Moving right along! I feel like I'm making real progress toward shrinking the stack this year.
Henry James, The Turn of the Screw. Otherwise known as a tempest in a teapot. Such a dated novel - all this dramatic tension, all sorts of shadowy things suggested but never fully explained ... all leading to really just nothing. Way too overblown in tone, completely underwhelming in plot and denouement.
Hugh Pentecost, Murder in High Places. Back to the international terrorism plots, and filled with further cantankerous commentary on modern life. I appreciate that Pentecost is willing to have his narrator look like a shallow cad on occasion, and I liked the departure from established routine ... but I am very tired of having Chambrun's poor secretary have to be tied up and in peril all the time.
Jim Kjelgaard, Stormy. A nice little book about a dog and a boy (well, late teens, I would say). A little more filled with commentary than his usual, and more details on the arts of hunting and fishing, but still a good tale with a lot of action and a pair of heroes to root for.

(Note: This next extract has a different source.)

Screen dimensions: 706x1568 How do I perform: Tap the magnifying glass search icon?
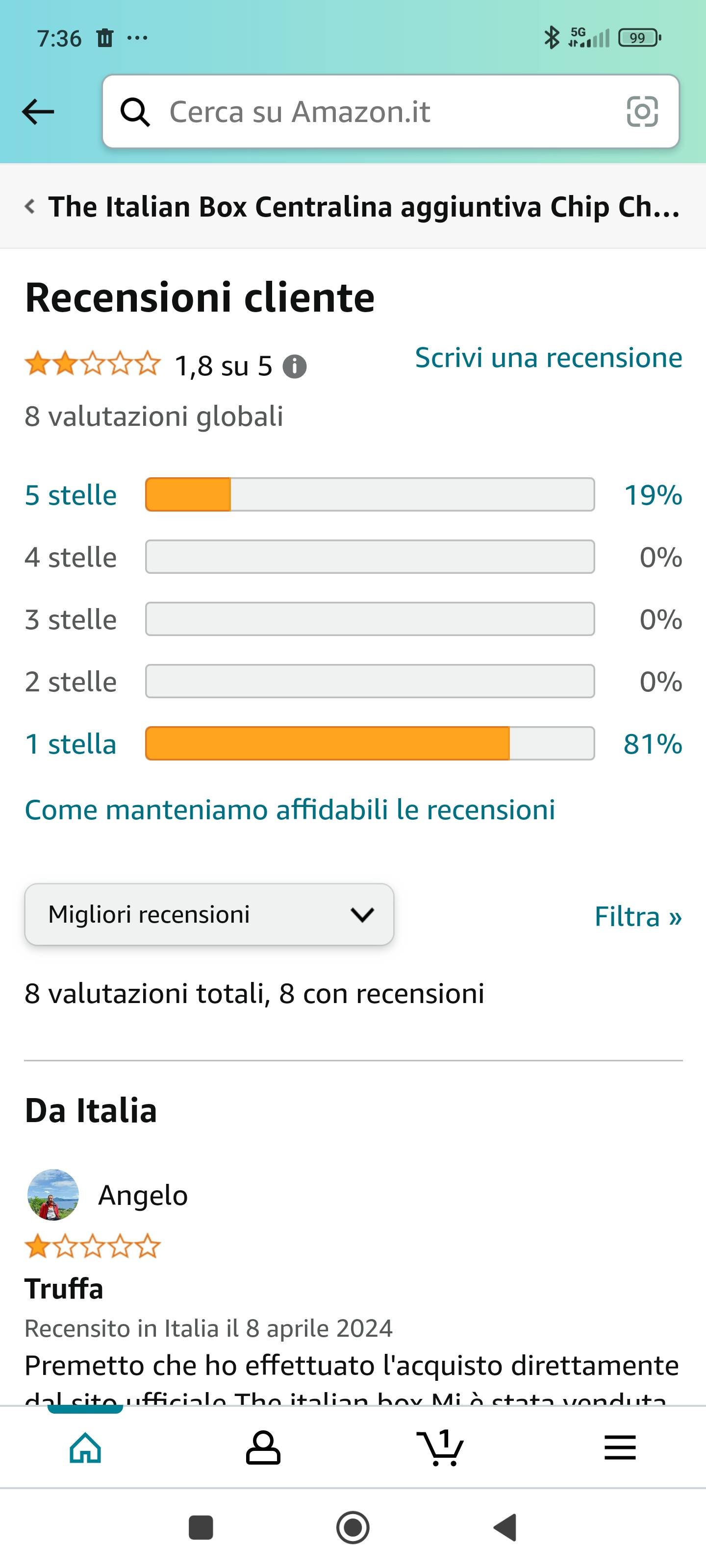(135, 112)
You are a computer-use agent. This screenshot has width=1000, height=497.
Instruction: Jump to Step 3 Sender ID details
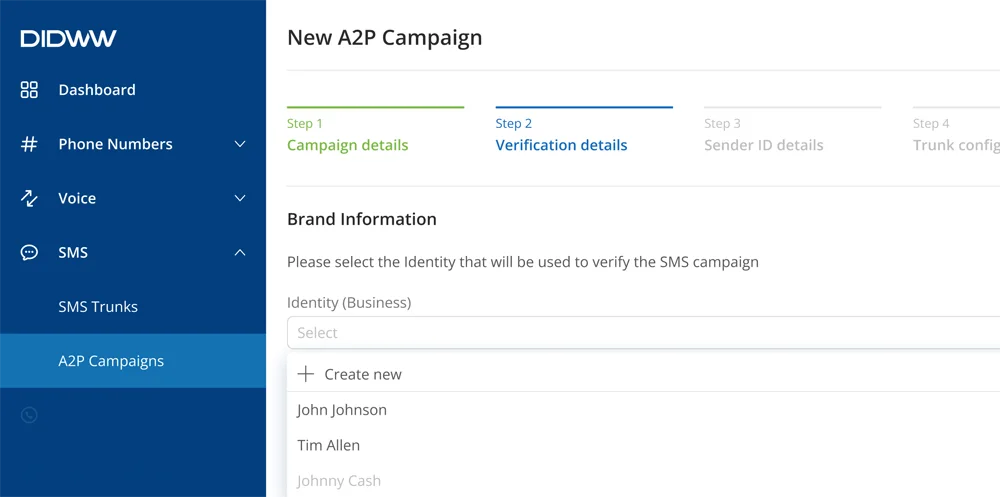763,145
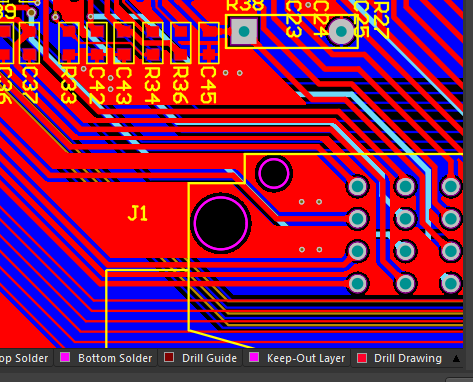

Hugh Pentecost, Murder Goes Round and Round. Weird but interesting plot to this one, lots of action. Again with the kidnapping, though, which I grant makes a nice change of pace from all the times the poor narrator has gotten stuck escorting a killer through the hotel, waiting for someone to save him, but it does bug me that Chambrun and his secretary continue to prove in each book that they have an intimate relationship, but by the next book that's all just speculation again.